Saved entries:
+++++

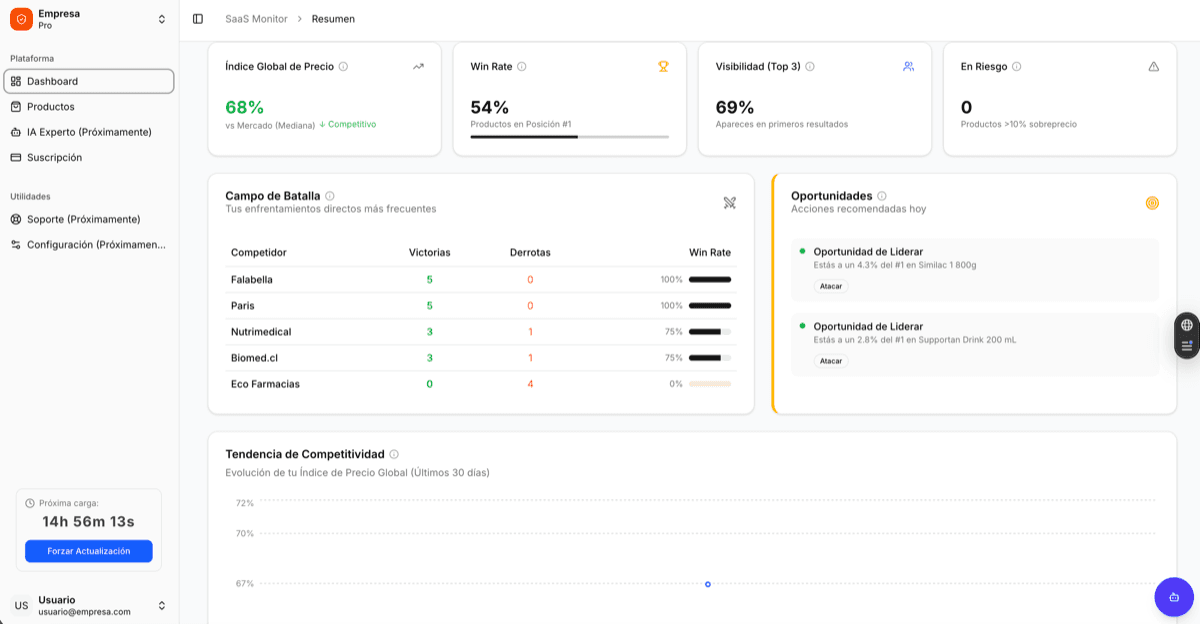The image size is (1200, 624).
Task: Click Atacar on the Similac opportunity
Action: 830,286
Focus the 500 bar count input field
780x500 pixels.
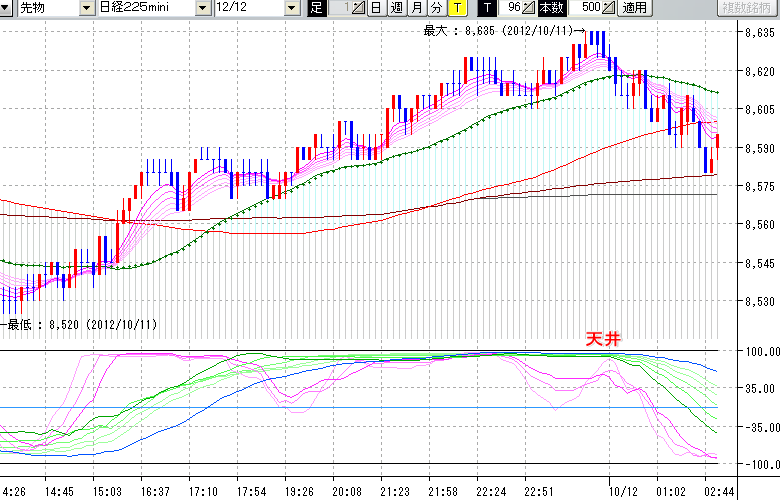click(589, 8)
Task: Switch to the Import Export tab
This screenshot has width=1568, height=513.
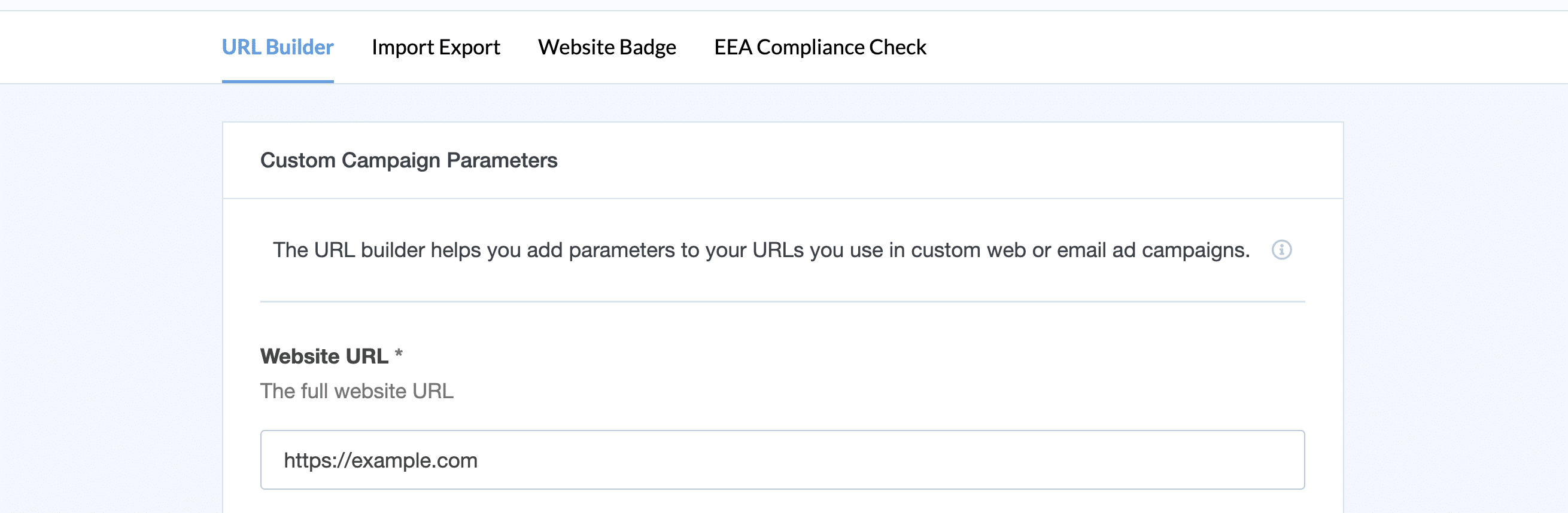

+++++

WHAT IS REQUIRED :: Working from the line containing "780x500 pixels." to the last line of the data, retype every line exactly, both ends included, and leave out all pictures.

SOLVED PROBLEM ::
780x500 pixels.
click(589, 8)
Task: Switch to the Import Export tab
This screenshot has width=1568, height=513.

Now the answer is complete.